Pandas → QuestDB from Jupyter: the fast path to time-series SQL (ILP + PGWire)

Meta description:
Move time-series data from Pandas to QuestDB in minutes. Learn ILP ingestion, query back to Pandas over PGWire, and use SAMPLE BY/LATEST ON for real analytics.

Why this matters (quick story)

You’ve got a tidy Pandas DataFrame… until it isn’t. Metrics explode, memory caps out, and your “quick” analysis takes minutes. Offload the heavy lifting to QuestDB: ingest straight from Pandas, query with time-series SQL, and pull just the slices you need back into your notebook. It’s the same Python flow—just actually fast.

Ingest: Pandas → QuestDB via the official Python client (ILP). (py-questdb-client.readthedocs.io)
Query: Back to Pandas via Postgres wire (PGWire) with SQLAlchemy. (QuestDB)
Think time-series: SAMPLE BY, LATEST ON, ASOF JOIN. (QuestDB)

Architecture at a glance

Jupyter / Pandas  ──(ILP: questdb[dataframe])──▶  QuestDB
       ▲                                         │
       └─────────────(PGWire/SQLAlchemy)─────────┘

ILP (HTTP) is the recommended high-throughput ingest path in the official Python client. (py-questdb-client.readthedocs.io)
PGWire is ideal for querying into Pandas via pandas.read_sql. (QuestDB)

Setup (3 steps)

Run QuestDB (local, Docker, or Cloud). See the docs home to pick your path. (QuestDB)
Install the client (with DataFrame extras): python -m pip install -U "questdb[dataframe]" (The extras add Pandas + PyArrow for zero-copy frame ingest.) (py-questdb-client.readthedocs.io)
Optionally open the live demo to experiment with SQL. (QuestDB)

Ingest a Pandas DataFrame (millions of rows/sec style)

Goal: write a sensor_readings DataFrame into QuestDB with a proper timestamp and symbols.

import pandas as pd
from datetime import datetime, timedelta
from questdb.ingress import Sender

# 1) Build a small demo frame
now = pd.Timestamp.utcnow().floor("s")
df = pd.DataFrame({
    "device_id": pd.Categorical([f"d-{i%3}" for i in range(10_000)]),   # categorical → SYMBOL
    "temp_c":    pd.Series(range(10_000)).astype("float64") / 100.0,
    "ts":        [now + timedelta(seconds=i) for i in range(10_000)]
})

# 2) Send to QuestDB via ILP/HTTP
conf = "http::addr=localhost:9000;"
with Sender.from_conf(conf) as sender:
    # 'at' is the designated timestamp column; Categorical becomes SYMBOL
    sender.dataframe(df, table_name="sensor_readings", at="ts")

sender.dataframe is the simplest/fastest way to push a frame. (py-questdb-client.readthedocs.io)
Categoricals → SYMBOL (dictionary-encoded string) for better scans and joins.
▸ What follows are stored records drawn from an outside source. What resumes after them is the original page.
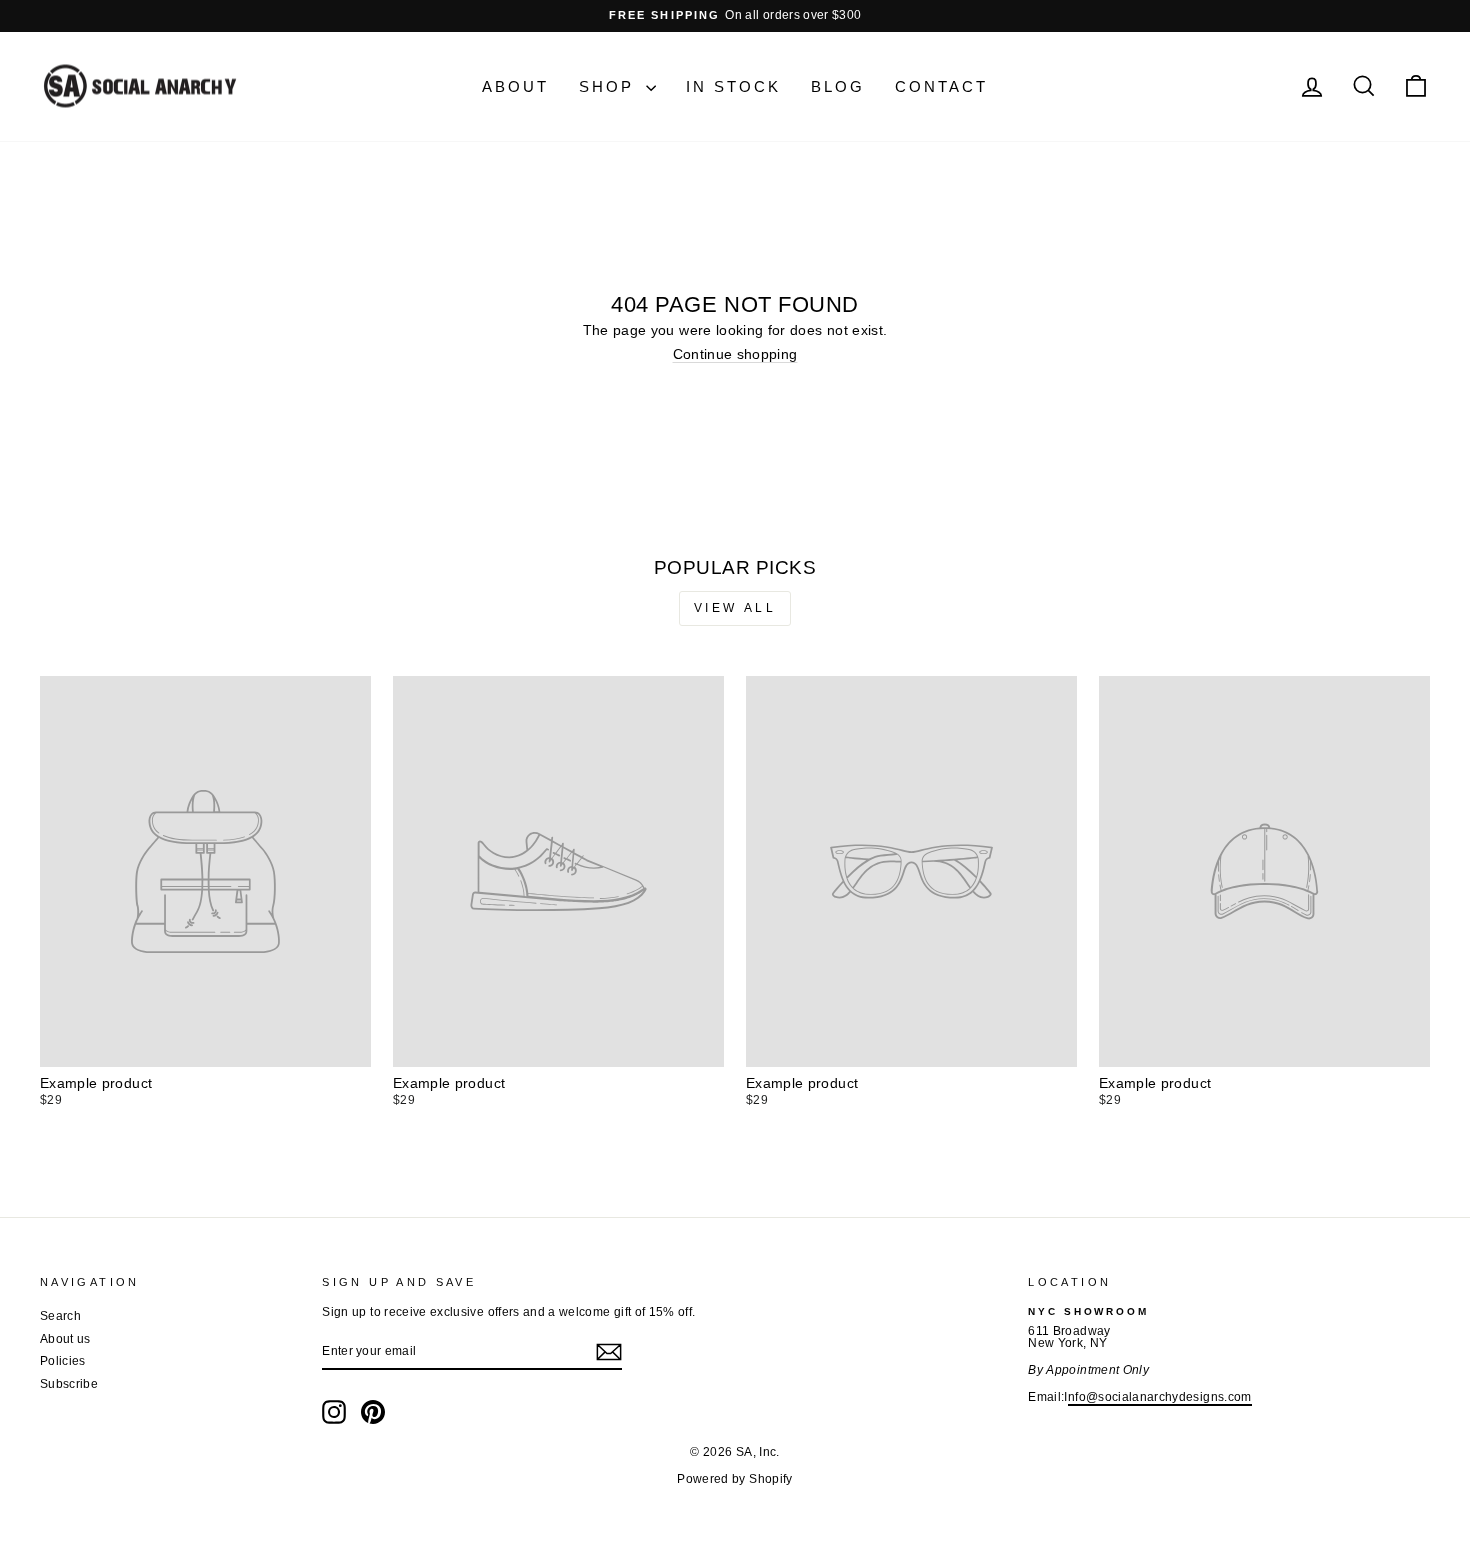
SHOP (610, 86)
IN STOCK (733, 86)
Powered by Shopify (734, 1479)
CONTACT (941, 86)
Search (60, 1316)
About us (65, 1339)
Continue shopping (735, 354)
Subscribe (69, 1384)
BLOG (838, 86)
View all (735, 608)
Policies (63, 1361)
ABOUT (515, 86)
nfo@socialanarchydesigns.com (1160, 1397)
You can also pass symbols=["device_id"] explicitly. (py-questdb-client.readthedocs.io)

Timestamp tip: the client accepts pandas.Timestamp and datetime. Keep timestamps UTC in your pipeline. (QuestDB)

Query back into Pandas (PGWire + SQLAlchemy)

You’ll reuse your familiar Pandas workflow:

import pandas as pd
from sqlalchemy import create_engine

# questdb://user:pass@host:port/dbname  (defaults in dev: admin/quest@localhost:8812/qdb)
engine = create_engine("questdb://admin:quest@localhost:8812/qdb")

# Downsample last 24h by 5 minutes
q = """
SELECT
  ts,
  device_id,
  avg(temp_c) AS avg_temp
FROM sensor_readings
WHERE ts >= dateadd('d', -1, now())
SAMPLE BY 5m
"""
with engine.connect() as conn:
    agg = pd.read_sql(q, conn)

agg.head()

The PGWire Python guide shows Pandas + SQLAlchemy integration and connection strings. (QuestDB)
SAMPLE BY is a time-series primitive for downsampling. (QuestDB)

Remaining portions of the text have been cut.